» PROMPT
Every line of the material must be reproduced exactly.

· · · ·

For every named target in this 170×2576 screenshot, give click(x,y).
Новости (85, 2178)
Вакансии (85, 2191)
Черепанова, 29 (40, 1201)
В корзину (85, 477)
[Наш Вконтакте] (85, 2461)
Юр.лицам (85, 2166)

· · · ·

» RESULT BELOW
For every named target in this 170×2576 screenshot, give click(x,y).
Новости (85, 2178)
Вакансии (85, 2191)
Черепанова, 29 (40, 1201)
В корзину (85, 477)
[Наш Вконтакте] (85, 2461)
Юр.лицам (85, 2166)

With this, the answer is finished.